The year was 1969. I watched the moon landing
that July in our living room in El Paso, Texas. My parents made me watch it. They said,
“Someday you’ll be glad you saw this.” I saw a stark, black horizon and a man
with a strange bounce coming down a ladder. I was mildly interested, but not old
enough to appreciate the changes that science was bringing to my world.
At the end of the summer we moved
into a small home in Forth Worth, so that my father could do some post-graduate
work at the Baptist seminary in town. I began second grade that fall at Hubbard Heights
Elementary, which was about half a mile away. My best friend Mickey and I walked
to school together every day. I admired Mickey because he had to pack his own
lunch. Usually it consisted of ketchup sandwiches and candy bars.

Hubbard Heights Elementary
I got the G.I. Joe Astronaut with space capsule
that Christmas, which was a huge thrill for me. Space toys were replacing Cowboy
toys. Roy Rogers was out, and Apollo was in. I played little league
baseball for the first time that Spring. It was my first experience with
organized sports. I was the catcher for our team, but I didn’t have a
catcher’s mitt, which bothered me greatly.

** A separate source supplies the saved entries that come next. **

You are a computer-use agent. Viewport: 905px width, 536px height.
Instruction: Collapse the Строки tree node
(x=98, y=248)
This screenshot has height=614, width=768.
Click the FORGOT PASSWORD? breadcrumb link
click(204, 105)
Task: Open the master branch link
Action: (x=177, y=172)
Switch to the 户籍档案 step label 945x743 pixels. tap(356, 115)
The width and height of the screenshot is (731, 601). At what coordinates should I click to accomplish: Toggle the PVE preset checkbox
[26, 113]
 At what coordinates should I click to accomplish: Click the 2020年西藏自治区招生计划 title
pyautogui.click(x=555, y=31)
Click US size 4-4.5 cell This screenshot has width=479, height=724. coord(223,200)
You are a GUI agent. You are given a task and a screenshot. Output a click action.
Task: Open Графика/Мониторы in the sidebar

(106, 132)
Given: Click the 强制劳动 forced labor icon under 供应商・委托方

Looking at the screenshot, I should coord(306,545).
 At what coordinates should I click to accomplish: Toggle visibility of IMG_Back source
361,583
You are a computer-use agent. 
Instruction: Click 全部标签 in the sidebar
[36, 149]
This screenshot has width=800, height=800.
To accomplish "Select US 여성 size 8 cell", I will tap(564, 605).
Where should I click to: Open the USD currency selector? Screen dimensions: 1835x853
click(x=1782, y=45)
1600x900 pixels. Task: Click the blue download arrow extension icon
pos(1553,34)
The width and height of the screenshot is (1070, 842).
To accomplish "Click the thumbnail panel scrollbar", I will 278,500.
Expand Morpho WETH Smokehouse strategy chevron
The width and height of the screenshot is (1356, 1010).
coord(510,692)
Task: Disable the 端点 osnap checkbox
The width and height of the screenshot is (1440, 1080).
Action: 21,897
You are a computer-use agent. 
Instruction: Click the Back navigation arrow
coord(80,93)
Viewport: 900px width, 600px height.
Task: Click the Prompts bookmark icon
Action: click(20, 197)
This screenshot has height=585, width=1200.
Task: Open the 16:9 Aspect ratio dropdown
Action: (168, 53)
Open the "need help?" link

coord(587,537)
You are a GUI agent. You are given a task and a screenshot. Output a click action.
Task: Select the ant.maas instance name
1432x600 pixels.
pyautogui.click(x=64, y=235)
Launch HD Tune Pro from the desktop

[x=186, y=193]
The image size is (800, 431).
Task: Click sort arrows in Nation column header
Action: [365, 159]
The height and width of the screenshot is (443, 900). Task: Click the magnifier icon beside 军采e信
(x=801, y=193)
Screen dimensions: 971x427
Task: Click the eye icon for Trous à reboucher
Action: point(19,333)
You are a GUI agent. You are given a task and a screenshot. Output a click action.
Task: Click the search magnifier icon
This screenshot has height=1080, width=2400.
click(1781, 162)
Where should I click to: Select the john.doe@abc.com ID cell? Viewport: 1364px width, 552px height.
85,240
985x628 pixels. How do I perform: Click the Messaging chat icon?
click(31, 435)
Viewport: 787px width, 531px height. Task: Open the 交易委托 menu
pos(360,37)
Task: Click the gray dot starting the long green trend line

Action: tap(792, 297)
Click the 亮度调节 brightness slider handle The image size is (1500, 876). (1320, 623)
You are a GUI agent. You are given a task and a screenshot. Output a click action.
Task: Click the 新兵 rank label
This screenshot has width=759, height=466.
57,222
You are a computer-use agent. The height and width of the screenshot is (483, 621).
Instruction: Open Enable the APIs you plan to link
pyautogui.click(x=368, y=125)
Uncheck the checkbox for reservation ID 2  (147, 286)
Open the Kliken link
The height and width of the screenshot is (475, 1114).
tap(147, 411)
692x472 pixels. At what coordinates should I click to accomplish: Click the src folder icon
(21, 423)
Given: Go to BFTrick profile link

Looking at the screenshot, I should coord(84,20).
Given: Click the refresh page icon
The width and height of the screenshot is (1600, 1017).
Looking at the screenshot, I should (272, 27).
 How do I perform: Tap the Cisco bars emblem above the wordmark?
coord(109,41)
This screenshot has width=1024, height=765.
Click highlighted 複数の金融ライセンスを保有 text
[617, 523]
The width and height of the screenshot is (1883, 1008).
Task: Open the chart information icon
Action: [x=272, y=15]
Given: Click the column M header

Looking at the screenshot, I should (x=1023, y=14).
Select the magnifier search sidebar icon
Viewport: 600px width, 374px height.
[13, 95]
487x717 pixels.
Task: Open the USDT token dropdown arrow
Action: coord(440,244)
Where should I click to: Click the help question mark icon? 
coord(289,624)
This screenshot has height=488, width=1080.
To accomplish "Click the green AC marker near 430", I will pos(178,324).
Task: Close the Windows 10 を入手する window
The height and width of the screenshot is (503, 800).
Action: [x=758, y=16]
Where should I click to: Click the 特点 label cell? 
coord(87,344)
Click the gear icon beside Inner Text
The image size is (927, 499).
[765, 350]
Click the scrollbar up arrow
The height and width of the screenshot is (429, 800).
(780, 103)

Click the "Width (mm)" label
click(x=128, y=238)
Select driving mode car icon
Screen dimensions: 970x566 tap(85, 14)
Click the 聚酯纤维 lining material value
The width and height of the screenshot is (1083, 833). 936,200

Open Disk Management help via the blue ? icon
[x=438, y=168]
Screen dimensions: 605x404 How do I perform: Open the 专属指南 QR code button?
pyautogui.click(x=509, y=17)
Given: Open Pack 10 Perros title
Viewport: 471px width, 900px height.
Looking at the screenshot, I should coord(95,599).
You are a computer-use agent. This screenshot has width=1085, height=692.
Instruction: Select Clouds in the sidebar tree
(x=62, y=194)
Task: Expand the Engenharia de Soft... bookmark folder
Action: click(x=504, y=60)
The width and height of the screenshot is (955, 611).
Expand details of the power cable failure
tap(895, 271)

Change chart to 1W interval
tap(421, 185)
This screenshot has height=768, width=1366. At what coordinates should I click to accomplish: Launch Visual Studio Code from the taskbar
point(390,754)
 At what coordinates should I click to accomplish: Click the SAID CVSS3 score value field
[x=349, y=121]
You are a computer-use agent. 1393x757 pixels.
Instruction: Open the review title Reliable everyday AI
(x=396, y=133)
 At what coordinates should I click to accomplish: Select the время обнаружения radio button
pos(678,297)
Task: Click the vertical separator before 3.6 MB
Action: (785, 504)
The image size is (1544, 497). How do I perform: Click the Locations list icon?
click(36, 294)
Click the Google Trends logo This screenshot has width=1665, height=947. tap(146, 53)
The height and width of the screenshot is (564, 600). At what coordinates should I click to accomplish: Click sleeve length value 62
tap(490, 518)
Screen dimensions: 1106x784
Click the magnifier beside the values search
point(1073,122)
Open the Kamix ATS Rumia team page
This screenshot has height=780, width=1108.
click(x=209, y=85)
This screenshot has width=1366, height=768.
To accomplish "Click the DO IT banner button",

Mickey and I both fell in love with
the same girl at school. I don’t remember her name, but she had brown hair and
wore it in pigtails.
I was too shy even
to wave at her and was standing around
wondering how to proceed when Mickey, showing a surprising streak of
romantic sophistication, swooped in and gave her a small bottle of perfume. Somehow that
sealed the deal, and the two of them walked around the playground whispering for
a week or so. I was annoyed but at the same time impressed with his savoir
faire. He knew you should give a girl perfume, AND he knew how and where to get
perfume. He was
completely out of my league.
Our family went to Gambrell Street
Baptist Church, which was across from the seminary and a fairly well-known
Baptist church in that city. Martin Estep, whose father was a famous Baptist
historian and professor at the seminary, was in my Sunday school class. He had leukemia, and
we were told quietly that someday soon he would die. The idea of a child dying
was so far outside my view of the world that I didn’t know how to receive the
information. I just filed it away and forgot about it.
Martin loved dinosaurs and was allowed to bring
toy dinosaurs to church, which was against standard policy, but no one made an
issue of it, perhaps because his situation was so grim. Many Sundays Martin and
I played together with his extensive collection of plastic and rubber dinosaurs.
Years later, long after Martin had died, I
attended that seminary and had his father for a number of history classes. I
told him I remembered Martin and his dinosaurs. He looked off in the distance
and said, "Yes, Martin did love his dinosaurs."
I knew about dinosaurs, of course, but had
never considered how they fit into the story of creation that I heard at church.
Up until that time, the only story of the origin of the earth I knew was the one
found in Genesis. God had created the world in six days, resting on the 7th.
He had created human beings on one of those days, but there was some kind of a
glitch, and then Adam and Eve were on the outs with God. That’s why Jesus had to
come to the world.
Children have a capacity to hold many thoughts
and views at once. Truly, we all have this capacity but it is particularly
pronounced in children. So I played dinosaurs with Martin, thoroughly believing
that they existed millions and millions of years ago, while at the same time
holding to the simple view of creation taught to me at church.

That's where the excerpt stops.